Supplied data -
════════════════════

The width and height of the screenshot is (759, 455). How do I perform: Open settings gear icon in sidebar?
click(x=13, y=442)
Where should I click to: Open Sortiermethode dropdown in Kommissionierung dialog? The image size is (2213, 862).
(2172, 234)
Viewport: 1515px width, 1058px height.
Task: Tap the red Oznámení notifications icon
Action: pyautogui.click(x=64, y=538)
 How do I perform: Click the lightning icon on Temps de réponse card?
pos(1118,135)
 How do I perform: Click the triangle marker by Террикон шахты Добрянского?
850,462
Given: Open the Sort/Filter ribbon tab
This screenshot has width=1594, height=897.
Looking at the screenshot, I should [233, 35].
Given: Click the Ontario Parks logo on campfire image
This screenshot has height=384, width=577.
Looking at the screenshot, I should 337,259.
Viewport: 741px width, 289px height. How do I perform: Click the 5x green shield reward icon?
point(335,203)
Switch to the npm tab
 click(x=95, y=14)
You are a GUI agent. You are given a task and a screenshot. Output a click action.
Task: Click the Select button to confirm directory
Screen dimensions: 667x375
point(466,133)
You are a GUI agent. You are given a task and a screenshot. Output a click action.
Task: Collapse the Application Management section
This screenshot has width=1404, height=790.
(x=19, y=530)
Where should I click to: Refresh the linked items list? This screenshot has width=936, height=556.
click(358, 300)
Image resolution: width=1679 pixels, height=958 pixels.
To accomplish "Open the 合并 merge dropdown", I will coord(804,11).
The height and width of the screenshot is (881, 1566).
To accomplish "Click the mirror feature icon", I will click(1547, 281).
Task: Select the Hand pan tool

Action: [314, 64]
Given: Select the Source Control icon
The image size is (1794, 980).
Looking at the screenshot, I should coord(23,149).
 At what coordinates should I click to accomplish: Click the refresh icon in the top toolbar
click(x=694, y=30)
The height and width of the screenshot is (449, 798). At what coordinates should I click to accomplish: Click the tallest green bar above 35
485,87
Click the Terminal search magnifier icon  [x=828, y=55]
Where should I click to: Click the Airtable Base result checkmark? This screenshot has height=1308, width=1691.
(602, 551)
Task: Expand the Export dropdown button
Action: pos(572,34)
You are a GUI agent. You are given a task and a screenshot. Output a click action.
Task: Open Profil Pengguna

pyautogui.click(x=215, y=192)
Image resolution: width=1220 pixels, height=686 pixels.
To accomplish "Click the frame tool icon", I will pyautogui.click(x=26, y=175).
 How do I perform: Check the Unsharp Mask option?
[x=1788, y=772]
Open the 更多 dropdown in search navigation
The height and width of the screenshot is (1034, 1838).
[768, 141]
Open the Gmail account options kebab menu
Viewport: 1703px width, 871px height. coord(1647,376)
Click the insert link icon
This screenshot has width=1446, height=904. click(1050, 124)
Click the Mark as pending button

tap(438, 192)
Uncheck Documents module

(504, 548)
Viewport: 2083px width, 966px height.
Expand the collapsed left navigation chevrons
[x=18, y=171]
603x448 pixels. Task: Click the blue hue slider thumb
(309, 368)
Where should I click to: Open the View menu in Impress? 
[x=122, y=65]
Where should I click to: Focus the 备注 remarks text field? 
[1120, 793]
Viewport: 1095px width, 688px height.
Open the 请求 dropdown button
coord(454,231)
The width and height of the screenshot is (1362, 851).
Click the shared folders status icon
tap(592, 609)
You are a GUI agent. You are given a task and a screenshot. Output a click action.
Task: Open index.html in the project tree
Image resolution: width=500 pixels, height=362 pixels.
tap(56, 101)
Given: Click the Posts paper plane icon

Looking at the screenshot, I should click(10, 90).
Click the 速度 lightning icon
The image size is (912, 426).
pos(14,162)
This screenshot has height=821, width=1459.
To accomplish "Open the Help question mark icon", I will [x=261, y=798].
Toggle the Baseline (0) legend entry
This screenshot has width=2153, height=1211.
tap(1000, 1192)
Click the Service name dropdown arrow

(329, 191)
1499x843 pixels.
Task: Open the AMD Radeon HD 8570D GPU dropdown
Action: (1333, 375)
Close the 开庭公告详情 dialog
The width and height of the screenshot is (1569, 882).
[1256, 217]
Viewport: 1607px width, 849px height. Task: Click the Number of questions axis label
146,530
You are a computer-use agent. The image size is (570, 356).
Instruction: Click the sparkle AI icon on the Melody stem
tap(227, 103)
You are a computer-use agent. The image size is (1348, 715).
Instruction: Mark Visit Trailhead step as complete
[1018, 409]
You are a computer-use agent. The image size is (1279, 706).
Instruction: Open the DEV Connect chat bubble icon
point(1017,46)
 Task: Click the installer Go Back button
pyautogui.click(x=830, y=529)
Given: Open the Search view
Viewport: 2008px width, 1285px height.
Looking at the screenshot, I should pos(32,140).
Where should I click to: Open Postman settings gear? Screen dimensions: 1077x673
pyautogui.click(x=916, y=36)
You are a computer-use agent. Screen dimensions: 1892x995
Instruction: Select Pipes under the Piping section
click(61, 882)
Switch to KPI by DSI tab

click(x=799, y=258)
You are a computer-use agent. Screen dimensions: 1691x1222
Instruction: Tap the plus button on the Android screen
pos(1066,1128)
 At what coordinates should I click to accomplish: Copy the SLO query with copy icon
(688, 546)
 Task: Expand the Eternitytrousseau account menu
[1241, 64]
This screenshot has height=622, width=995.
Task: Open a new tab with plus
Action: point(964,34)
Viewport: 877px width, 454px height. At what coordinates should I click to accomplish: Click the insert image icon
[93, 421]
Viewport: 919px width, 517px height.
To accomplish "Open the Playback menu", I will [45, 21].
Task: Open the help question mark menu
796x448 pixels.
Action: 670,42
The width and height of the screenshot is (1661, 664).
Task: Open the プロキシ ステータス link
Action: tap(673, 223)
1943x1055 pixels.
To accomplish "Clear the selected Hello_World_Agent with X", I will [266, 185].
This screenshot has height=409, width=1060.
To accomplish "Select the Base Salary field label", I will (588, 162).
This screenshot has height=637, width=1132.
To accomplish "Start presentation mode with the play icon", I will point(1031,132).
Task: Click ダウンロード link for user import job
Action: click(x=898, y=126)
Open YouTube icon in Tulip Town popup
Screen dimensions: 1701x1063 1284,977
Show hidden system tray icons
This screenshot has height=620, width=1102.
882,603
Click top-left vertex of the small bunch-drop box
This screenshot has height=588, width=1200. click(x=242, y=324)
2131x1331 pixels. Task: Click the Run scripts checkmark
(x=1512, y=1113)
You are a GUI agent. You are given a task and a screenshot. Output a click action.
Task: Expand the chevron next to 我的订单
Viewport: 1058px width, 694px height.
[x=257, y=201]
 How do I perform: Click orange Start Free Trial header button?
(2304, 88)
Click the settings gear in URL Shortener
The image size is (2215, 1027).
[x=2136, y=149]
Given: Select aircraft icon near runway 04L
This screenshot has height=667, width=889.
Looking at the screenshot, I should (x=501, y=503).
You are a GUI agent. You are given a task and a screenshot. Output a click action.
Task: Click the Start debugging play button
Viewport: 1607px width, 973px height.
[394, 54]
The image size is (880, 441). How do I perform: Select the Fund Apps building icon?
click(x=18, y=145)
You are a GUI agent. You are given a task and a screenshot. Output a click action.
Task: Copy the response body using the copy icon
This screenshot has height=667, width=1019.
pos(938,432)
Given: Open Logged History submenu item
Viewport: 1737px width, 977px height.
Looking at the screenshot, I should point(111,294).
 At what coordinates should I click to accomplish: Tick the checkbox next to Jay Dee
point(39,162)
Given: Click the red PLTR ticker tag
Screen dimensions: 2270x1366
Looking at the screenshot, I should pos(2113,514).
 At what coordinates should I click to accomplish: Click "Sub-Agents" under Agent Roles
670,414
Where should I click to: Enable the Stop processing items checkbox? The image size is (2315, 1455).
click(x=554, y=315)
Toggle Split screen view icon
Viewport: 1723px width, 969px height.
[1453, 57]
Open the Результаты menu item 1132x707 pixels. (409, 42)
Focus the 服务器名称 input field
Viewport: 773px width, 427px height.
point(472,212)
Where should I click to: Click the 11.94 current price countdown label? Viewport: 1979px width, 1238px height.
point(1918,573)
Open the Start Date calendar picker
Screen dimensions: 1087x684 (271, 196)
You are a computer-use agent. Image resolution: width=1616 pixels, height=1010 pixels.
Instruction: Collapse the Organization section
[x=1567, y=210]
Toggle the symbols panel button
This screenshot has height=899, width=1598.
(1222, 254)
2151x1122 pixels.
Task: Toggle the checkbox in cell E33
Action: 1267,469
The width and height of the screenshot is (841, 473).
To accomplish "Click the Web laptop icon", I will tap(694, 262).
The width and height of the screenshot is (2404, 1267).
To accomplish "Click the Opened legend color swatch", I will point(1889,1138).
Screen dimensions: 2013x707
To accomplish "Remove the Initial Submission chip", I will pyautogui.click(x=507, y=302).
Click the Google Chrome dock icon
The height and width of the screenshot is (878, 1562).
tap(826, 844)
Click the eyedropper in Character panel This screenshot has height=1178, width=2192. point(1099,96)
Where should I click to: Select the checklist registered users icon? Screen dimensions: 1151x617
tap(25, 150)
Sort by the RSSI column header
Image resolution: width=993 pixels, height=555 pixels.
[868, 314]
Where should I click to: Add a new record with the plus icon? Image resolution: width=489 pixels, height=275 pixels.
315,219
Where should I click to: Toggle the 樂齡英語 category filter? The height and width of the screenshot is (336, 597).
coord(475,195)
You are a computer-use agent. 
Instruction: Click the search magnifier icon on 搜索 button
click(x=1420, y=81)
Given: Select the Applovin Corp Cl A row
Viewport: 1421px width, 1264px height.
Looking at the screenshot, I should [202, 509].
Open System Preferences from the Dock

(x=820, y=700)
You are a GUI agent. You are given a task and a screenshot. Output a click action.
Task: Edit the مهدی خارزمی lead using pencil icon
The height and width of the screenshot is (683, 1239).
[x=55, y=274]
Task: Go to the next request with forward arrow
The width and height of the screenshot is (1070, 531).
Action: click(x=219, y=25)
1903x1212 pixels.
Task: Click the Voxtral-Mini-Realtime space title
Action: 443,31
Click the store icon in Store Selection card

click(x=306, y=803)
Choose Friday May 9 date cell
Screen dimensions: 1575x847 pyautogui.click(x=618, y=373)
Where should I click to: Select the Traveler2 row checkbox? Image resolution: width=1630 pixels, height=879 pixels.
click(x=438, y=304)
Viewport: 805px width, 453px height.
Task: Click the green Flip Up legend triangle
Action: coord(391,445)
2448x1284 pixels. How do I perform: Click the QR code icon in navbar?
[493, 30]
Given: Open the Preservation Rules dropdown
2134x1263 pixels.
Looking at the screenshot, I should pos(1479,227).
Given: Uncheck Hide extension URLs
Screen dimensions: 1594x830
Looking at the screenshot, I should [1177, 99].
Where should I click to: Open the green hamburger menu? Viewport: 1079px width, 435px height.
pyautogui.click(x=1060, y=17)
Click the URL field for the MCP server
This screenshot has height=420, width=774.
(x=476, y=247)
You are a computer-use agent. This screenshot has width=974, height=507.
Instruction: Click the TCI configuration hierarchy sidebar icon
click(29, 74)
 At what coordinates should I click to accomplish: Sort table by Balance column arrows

════════════════════

Work instructions - Go through the listing above and copy each line where the string "using" appears.

Result for this task -
Task: Copy the response body using the copy icon
Task: Edit the مهدی خارزمی lead using pencil icon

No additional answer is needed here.